The recent Old Dominion/Jefferson Lab experiment aimed a beam of two billion-electron-volt electrons at a target of Helium-3 using the Continuous Electron Beam Accelerator Facility (CEBAF) Large Acceptance Spectrometer to detect the electrons that bounce off and the protons that are knocked out. The scientists then reconstructed what was happening prior to the subatomic collision.

"Nuclear Physicists have spent the last 30 years measuring the behavior of single protons in nuclei," said Weinstein. "Thanks to the capabilities of the CLAS spectrometer (and a bit of luck), we have now taken an important step toward measuring the behavior of protons in pairs."

While most people pair up, only about a quarter of nucleons exist in pairs at a time. Human relationships can endure for decades, but nucleon pairs last only a fraction of a second. However, like some people, at great distances nucleons ignore each other, at medium distances they attract each other and when they get too close, they violently repel each other.

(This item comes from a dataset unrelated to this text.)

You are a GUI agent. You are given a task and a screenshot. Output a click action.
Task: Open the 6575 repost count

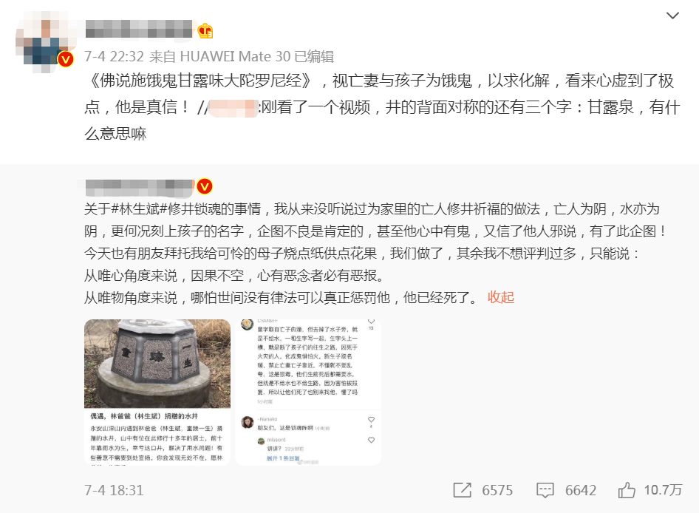pyautogui.click(x=497, y=490)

Weinstein's experiment measured the behavior of very close nucleon pairs. He, along with Rustam Niyazov, a graduate student in the Nuclear and Particle Physics Group and their collaborators reconstructed billions of collisions to find the 3,000 events where one of the three nucleons of Helium 3 was knocked out cleanly, leaving behind an almost undisturbed nucleon pair. Unpaired nucleons move relatively slowly, with a speed that rarely exceeds 20 percent of the speed of light. The paired nucleons were measured to have speeds up to 60 percent of the speed of light, providing clear experimental evidence of the violent coupling between two nucleons.

CEBAF at Jefferson Lab emits high-energy beams of electrons that are used to study the nucleus of the atom. In this recent experiment, particles from the collision were detected in the CEBAF Large Acceptance Spectrometer (CLAS). The CLAS is designed to detect almost all of the charged elementary particles (electrons, protons and pions etc.) that emerge from an electron-nucleus collision. The spectrometer, a 30-foot diameter, multimillion-dollar particle detector, has six layers of detectors arranged around a toroidal superconducting magnet. Old Dominion, in partnership with Jefferson Lab, built one of the six CLAS detector layers.

Jefferson Lab is a basic research nuclear physics user facility managed by the U.S. Department of Energy and operated by the Southeastern Universities Research Association, a consortium of 61 universities. Old Dominion is a state-assisted university located in Norfolk, Va. The university's nuclear physics program includes eleven tenured internationally known faculty. Nuclear physics research at Old Dominion is supported in part by grants from the Department of Energy.